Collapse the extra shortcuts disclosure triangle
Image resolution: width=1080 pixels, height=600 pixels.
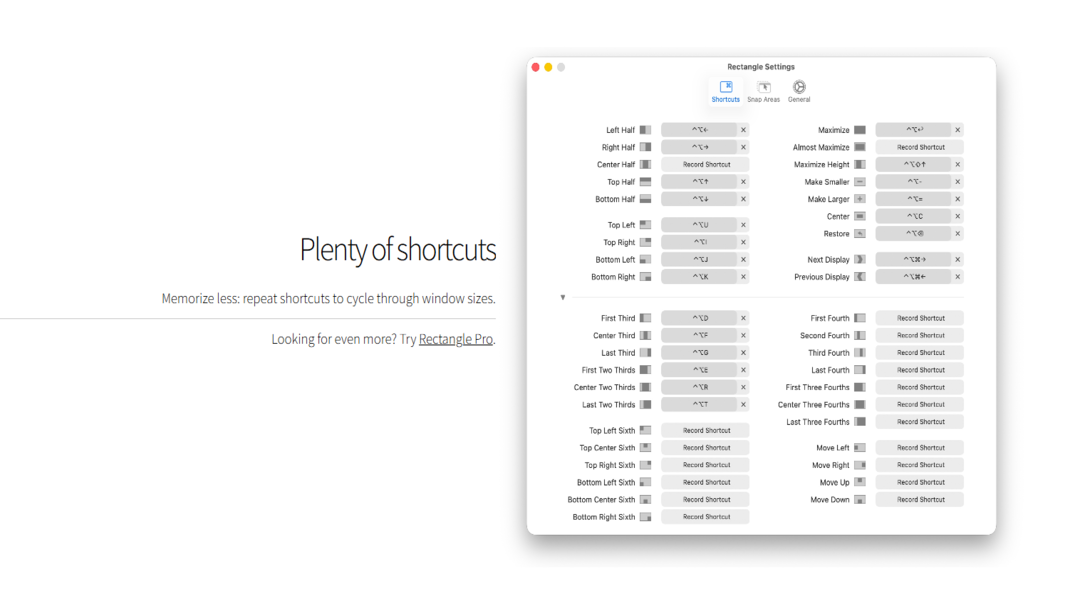point(563,297)
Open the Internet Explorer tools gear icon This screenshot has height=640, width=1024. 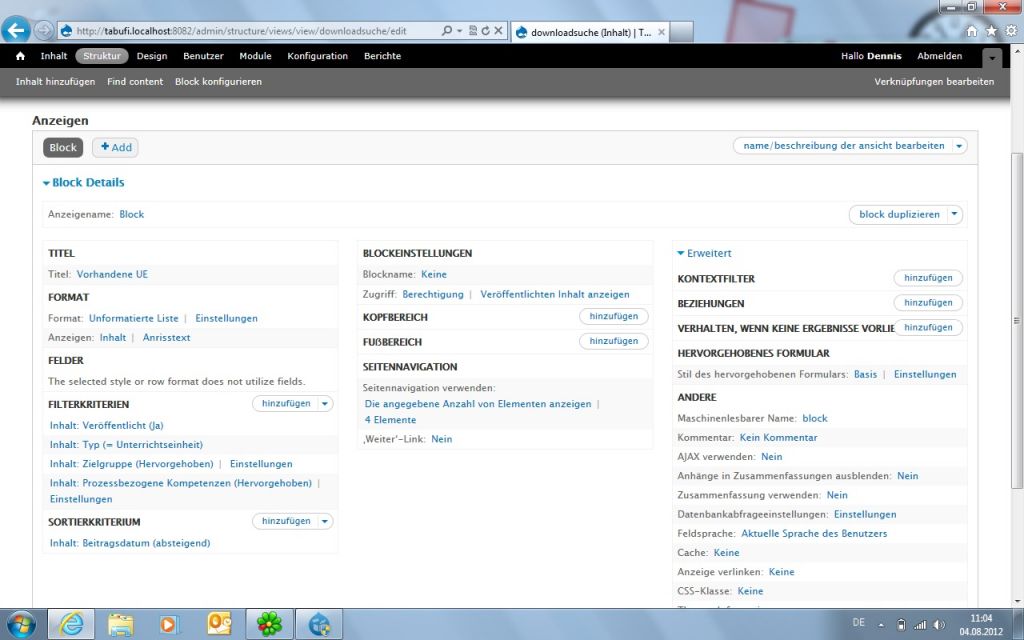click(x=1010, y=31)
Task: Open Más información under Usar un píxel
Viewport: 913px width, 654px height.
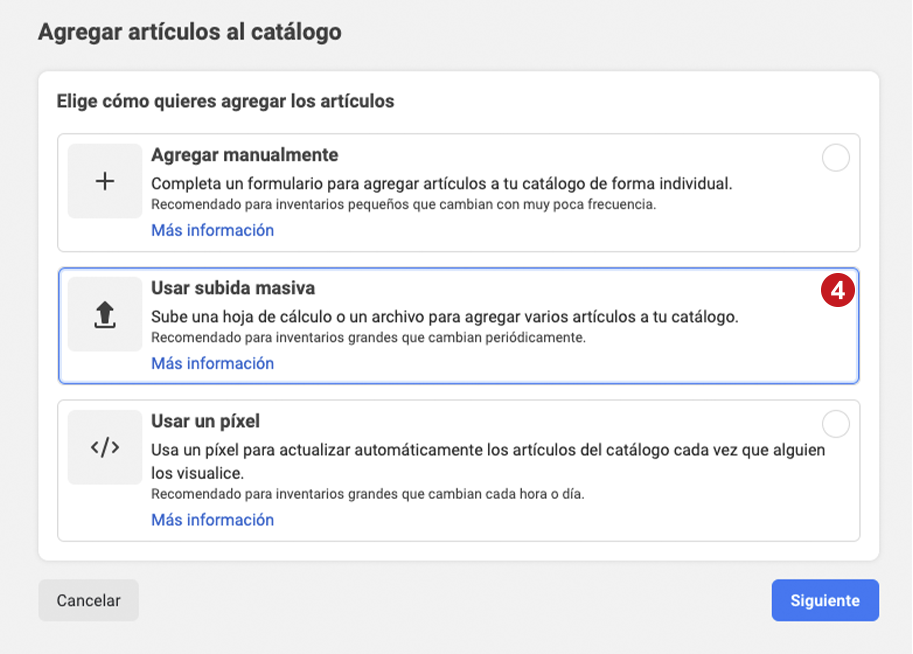Action: point(213,520)
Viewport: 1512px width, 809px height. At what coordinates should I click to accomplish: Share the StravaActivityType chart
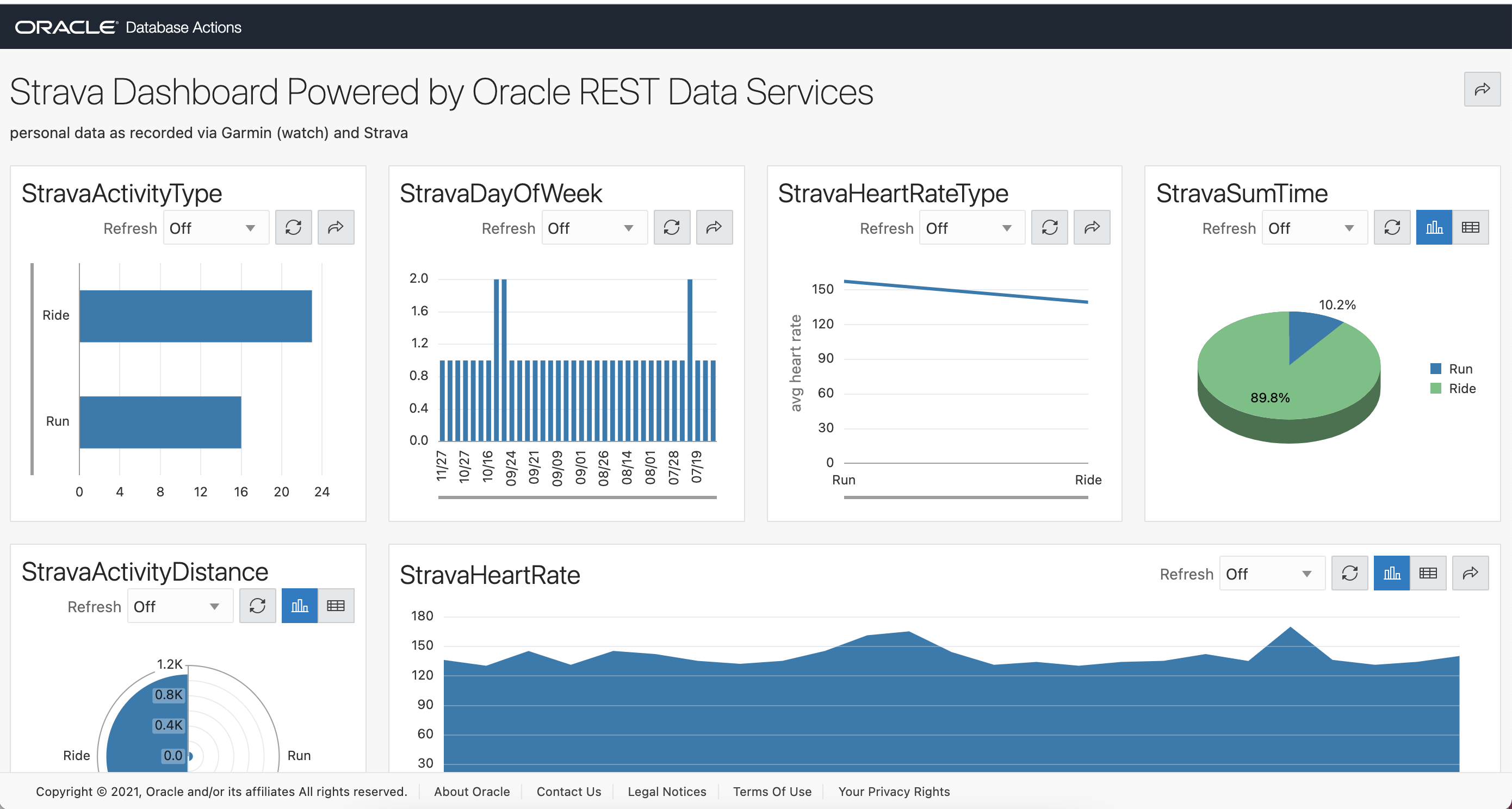(x=336, y=228)
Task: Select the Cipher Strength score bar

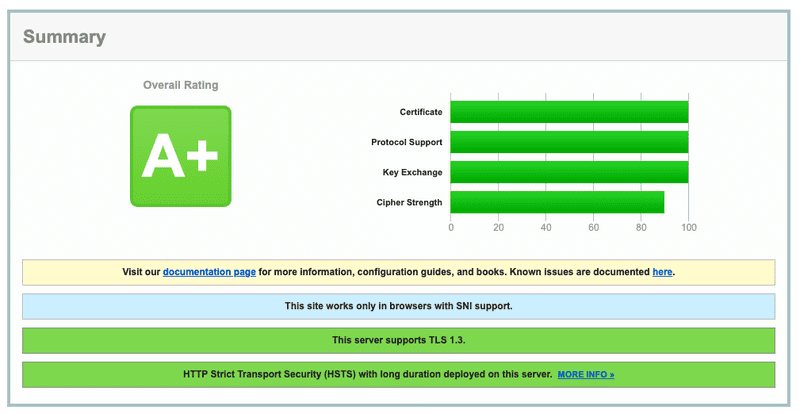Action: (557, 202)
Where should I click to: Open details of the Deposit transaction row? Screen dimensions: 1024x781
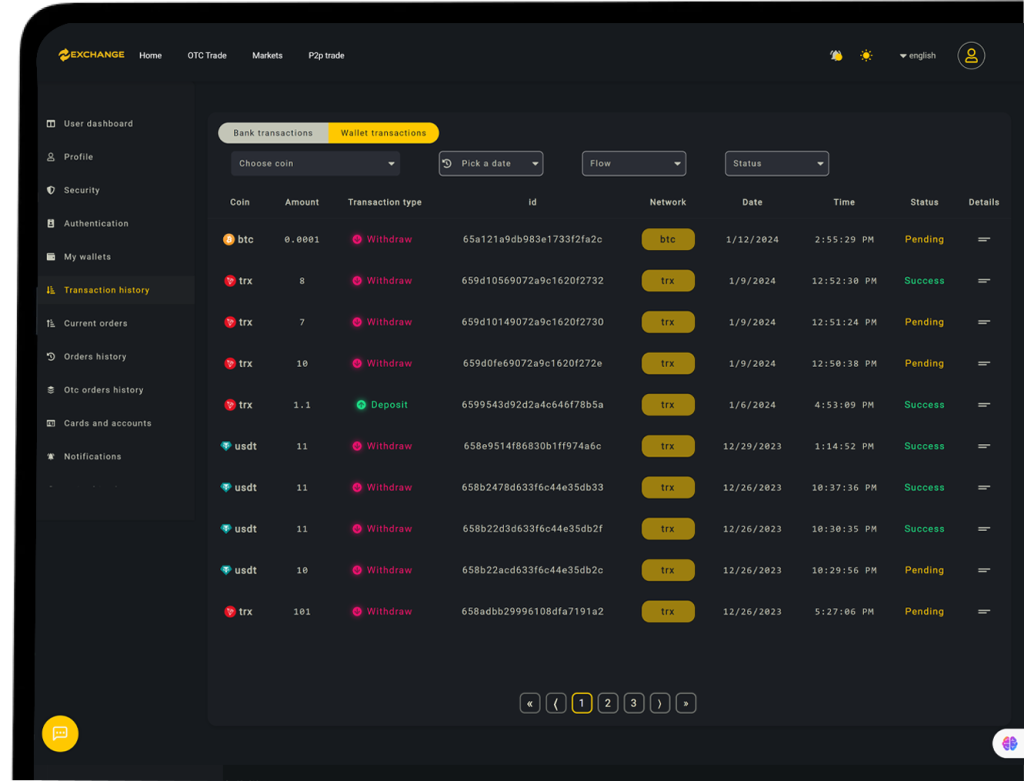coord(983,405)
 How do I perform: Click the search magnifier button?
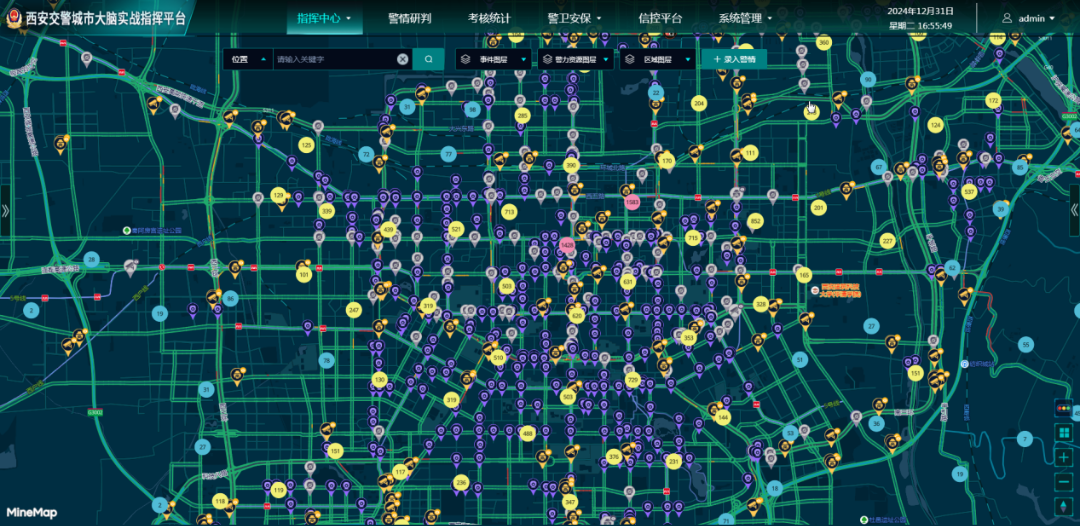[428, 59]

# Task to carry out:
Please write out the material from the line containing "Task: Select the Cipher Strength score bar" to its final line, both inclusive, exactly as it appears; pictures are not part of the copy.

# Written answer:
Task: Select the Cipher Strength score bar

Action: (557, 202)
Where should I click to: Open details of the Deposit transaction row? Screen dimensions: 1024x781
coord(983,405)
 How do I perform: Click the search magnifier button?
[428, 59]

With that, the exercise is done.